PERSONNE N’AIME LES FLICS de GUILLERMO ORSI
Chaque fois que j’ai participé à la fameuse Semana Negra de Gijón en Espagne, j’ai lié connaissance avec des auteurs fascinants. Ma huitième participation n’a pas déparé les précédentes et la moisson 2010 m’a permis de rencontrer durant le mois de juillet plusieurs romanciers talentueux mais pour la plupart encore inédits en France. Par bonheur, l’un d’entre eux avait publié chez Denoël, il y a quelques mois un roman de 456 pages intitulé Personne n’aime les flics (Nadie amo a un policia, 2007, éditions Almazara), traduit en français par l’excellente Isabelle Gugnon.
Immédiatement, dès la lecture des premiers chapitres de Personne n’aime les flics, la voix de Guillermo Orsi vous empoigne. D’une phrase, il résume l’ambiance en Argentine durant l’année 2001.
« les informations parlaient de l’hystérie de la population, dont on avait limité les retraits d’argent liquide. Une fois de plus, le pays s’apprêtait à faire une chute vertigineuse en conseillant aux imbéciles de mettre leurs ceintures sans broncher.» (p. 173) ou encore « Maintenant la fête touchait à sa fin. Comme tant d’autres fois, les batteries étaient à plat, la corde de l’endettement aveugle fléchissait, l’heure de payer et de faire la plonge pendant des années avait sonné. On entrevoyait déjà la solution qu’on allait probablement adopter et on savait qui retrousserait ses manches.» p. 237).
On est sensible à ce ton, tout empreint d’ironie et de cette autodérision dont on connaît l’importance dans le roman noir argentin depuis le célèbre Je ne vous dis pas adieu (1973) d’Osvaldo Soriano, considéré comme l’ouvrage fondateur du genre dans ce pays.

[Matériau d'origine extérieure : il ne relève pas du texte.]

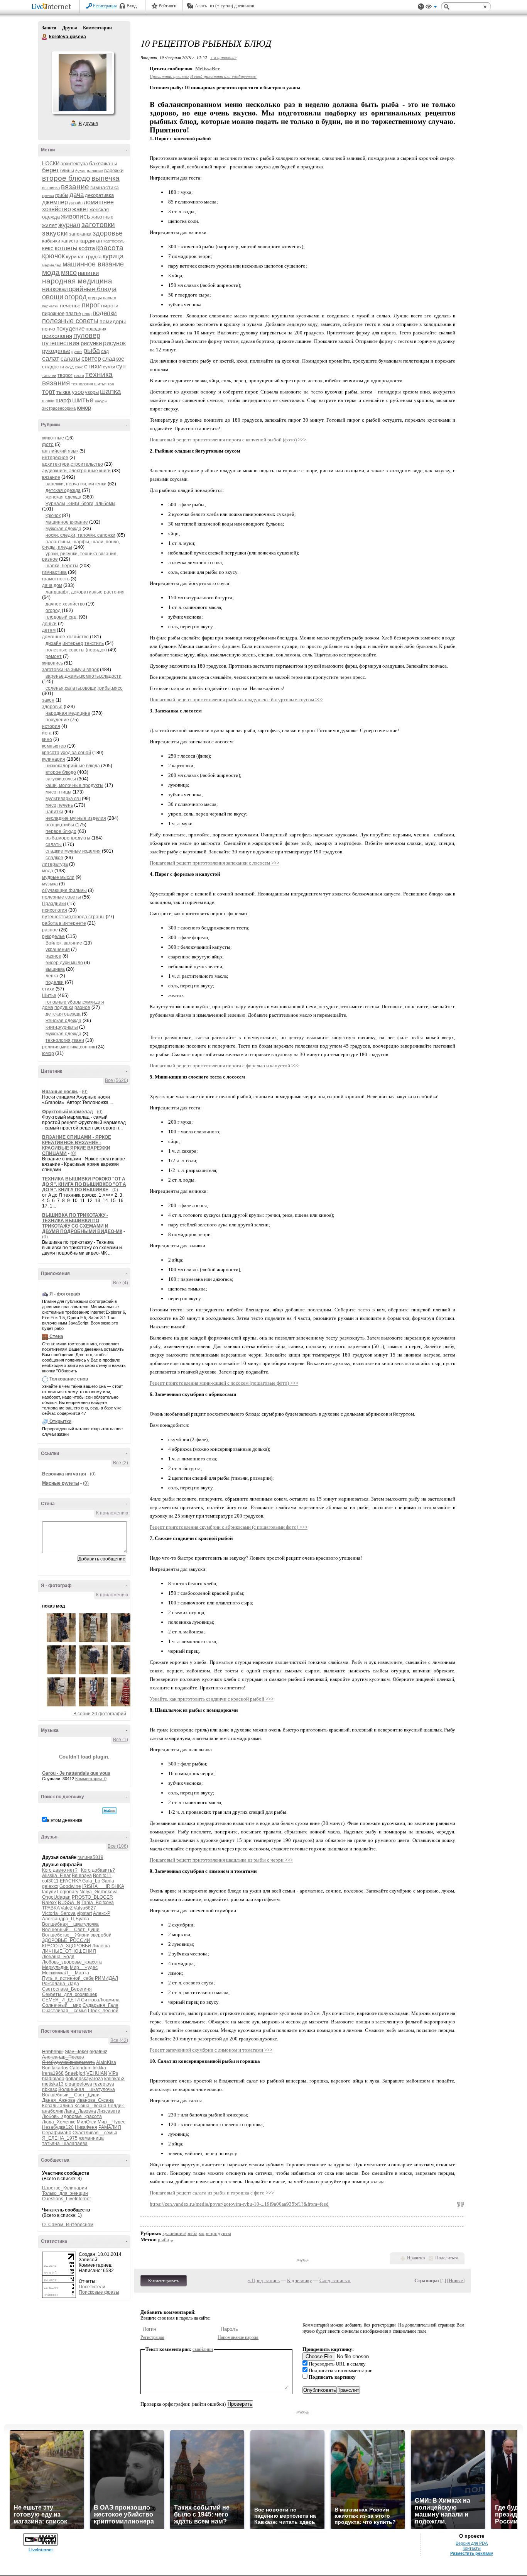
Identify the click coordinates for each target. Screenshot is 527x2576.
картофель (114, 241)
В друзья (88, 123)
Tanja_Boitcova (97, 1902)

Tout comme ses collègues Juan Sasturain, Raul Argemi ou Rolo Diez, déjà traduits en France depuis quelques années, la voix d’Orsi vous séduit sur le champ et vous entraîne sans détour à la suite de Pablo Martelli, le protagoniste de Personne n’aime les flics. Il s’agit d’un antihéros au demeurant sympathique, parfois à la limite du pitoyable, mais qui, dans le round ultime, va émerger de son apparente léthargie et renouer avec son passé et sa véritable nature. Cet individu, surnommé Gotán (verlan de tango), fut, vingt ans plus tôt, sous la dictature des colonels, membre de la police fédérale. Une institution rebaptisée « Honte nationale » dont il a été renvoyé sans indemnité, ni pension de retraite. Depuis, il occupe l’inoffensif emploi de représentant en matériaux sanitaires. Une nuit, la sonnerie du téléphone déchire le silence dans son appartement de Buenos Aires : un vieil ami, Edmundo Cárcano, appelle au secours, réclame son aide et le supplie de le rejoindre dans sa retraite dorée. A Mediomundo, un endroit perdu à 600 kilomètres au sud, où Edmundo, qui a abandonné sa famille, s’est retiré avec une très jeune maîtresse. Malheureusement, Gotán arrive trop tard. Son ami a été assassiné et sa compagne a disparu. De son séjour dans la police, Gotán a conservé sa carte officielle. Elle lui rendra bien des services. Son esprit fouineur fera le reste, même s’il pense qu’il « est des décisions qu’on prend en cinq minutes, mais qu’une vie ne suffit pas à regretter.»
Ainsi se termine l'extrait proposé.